Stelter also vigorously defended the movie-makers choice to focus solely on Palin at the expense of the portions of the book devoted to the bloody Democratic primary tussle between Democrats Hillary Clinton and Barack Obama. But it doesn't take a conspiracy theorist to realize that overwhelmingly liberal and Democratic movie-makers would prefer the "Palin is an ignoramus" parts, rather than the parts that might have made Hillary and Obama look petty.
“Game Change” the book is an authoritative 448-page retelling of all 500 or more days of the 2008 presidential campaign. “Game Change” the film, to be shown by HBO on Saturday night, is a reconstruction of the two months when Sarah Palin was running for vice president on John McCain’s ticket.
The difference between the two has sparked conspiracy theories among conservative allies of Ms. Palin, who comes across in both the book and the film as woefully unprepared for the campaign and for the vice presidency. The film, they assert, was conceived by Hollywood liberals to undermine a future run for president by Ms.

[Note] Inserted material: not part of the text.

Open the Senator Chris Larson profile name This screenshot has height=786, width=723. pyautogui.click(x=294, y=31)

Palin, who has pre-emptively attacked the film as a work of fiction, though she says she has not seen it.
Others also have questioned the focus on Ms. Palin, among them the conservative columnist Byron York, who wrote last month, “Why did Hollywood focus on only one-half of ‘Game Change’? The other half would have made a great movie.”

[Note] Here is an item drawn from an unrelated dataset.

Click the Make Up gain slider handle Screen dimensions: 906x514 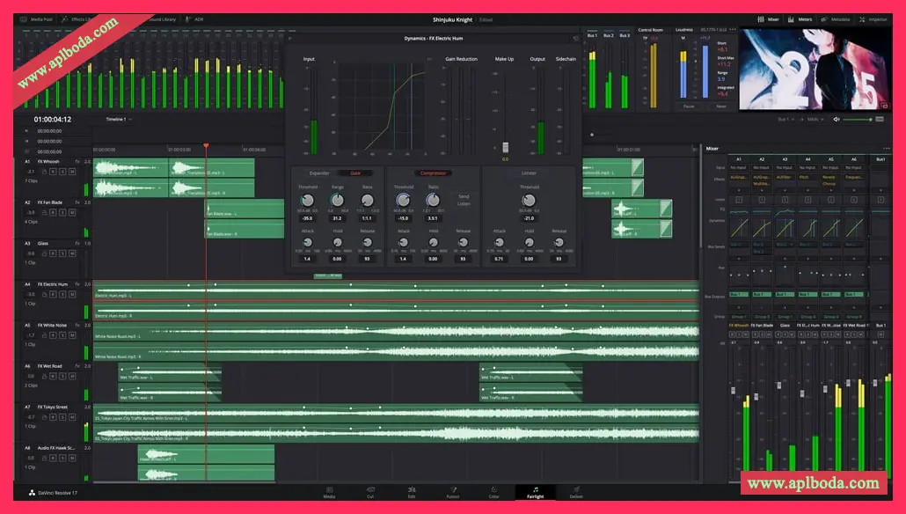click(x=505, y=148)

The answers are numerous -- and probably disappointing to conspiratorialists. “There were a number of films in the book,” said Len Amato, the president of HBO Films. “Our job was to zero in on the best one.”
HBO at first tried to translate the hard-fought primary campaign between Barack Obama and Hillary Rodham Clinton into movie form, but the script for it was unwieldy (and the prospect of casting an actor to play a sitting president was noxious to some people involved). On the other hand, the selection of Ms. Palin, then governor of Alaska, as a vice presidential candidate was compact enough for a two-hour movie.

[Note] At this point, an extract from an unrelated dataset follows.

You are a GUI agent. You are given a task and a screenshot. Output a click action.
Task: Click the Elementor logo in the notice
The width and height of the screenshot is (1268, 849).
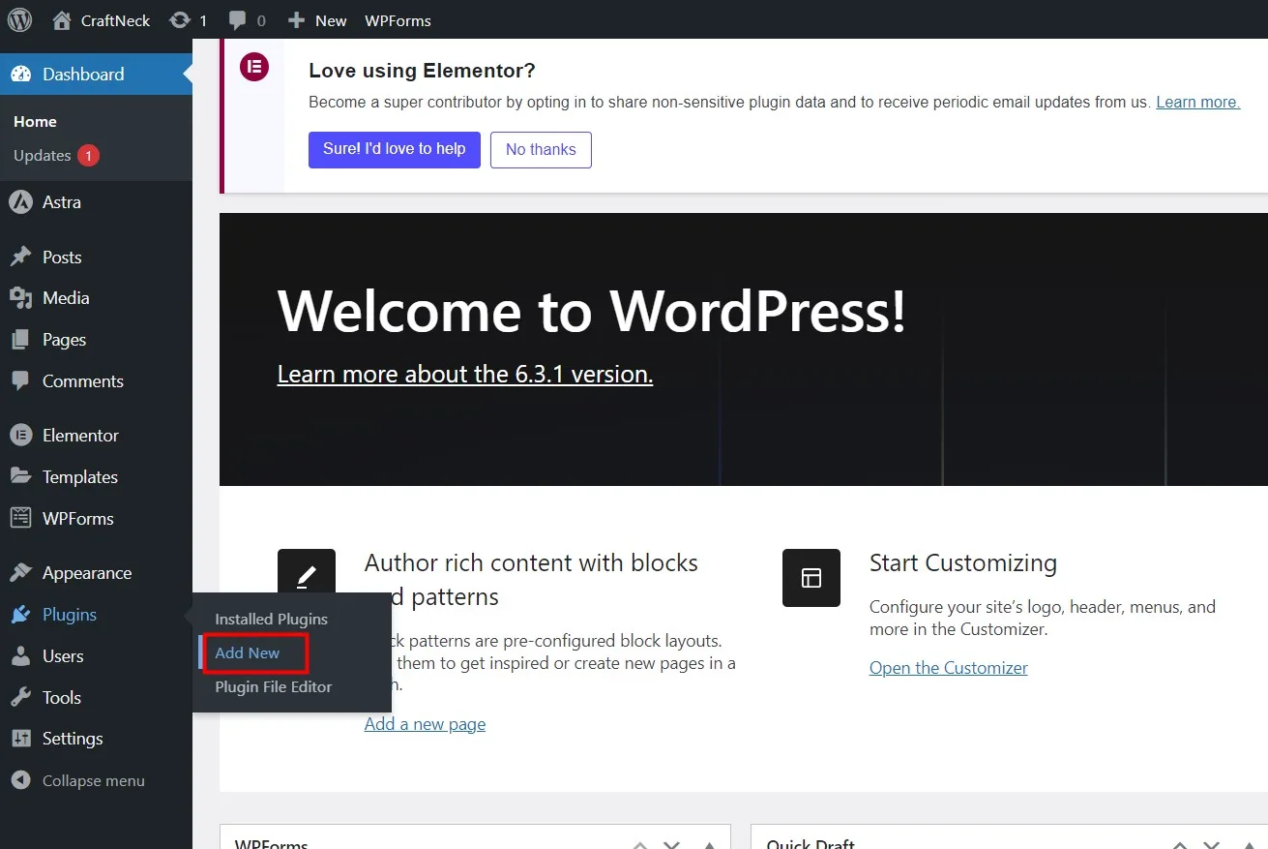tap(254, 67)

Times Watch can name at least two movies starring the character of President George W. Bush released during his presidency: "W," by Oliver Stone from 2008, and "Harold and Kumar Escape from Guantanamo Bay" the same year. Where was the "noxiousness" back then? As for screenplay concerns, one can easily imagine a higher aesthetic standard being applied to a treatment of the Obama-Clinton race than one that makes fun of Palin, who is reviled in Hollywood circles.
Mr. Plepler and Mr. Amato denied that the film had a political agenda or that its release during the 2012 Republican primaries had any strategic purpose. Although no evidence exists to suggest otherwise, they know the accusations will be made. In a Fox News interview on Saturday, Ms. Palin cast the film as a product of a “pro-leftist, pro-Barack Obama machine,” and added, “Hollywood lies are Hollywood lies.”
Stelter relayed more convenient-sounding excuses as to why no one would possibly want to watch two Democrats tearing into each other on HBO:
HBO did, and had an Obama-Clinton script commissioned, but it did not satisfy the people involved. “I found it to be very interesting, compelling, but it just seemed like it needed a mini-series to cover it all,” Mr. Roach said.....Furthermore, he thought, the tension between Mr. Obama and Ms. Clinton was just as evident in public as it was in private, spoiling some of the thrill for viewers who had already watched the campaign play out on television. But in the Palin chapters, he said, “what was happening behind the scenes was 10 times more amazing than what was happening in the public eye.” When he reread the chapters after Mr. Roach’s call, “I was amazed by how beautifully it was going to beat out as a movie.”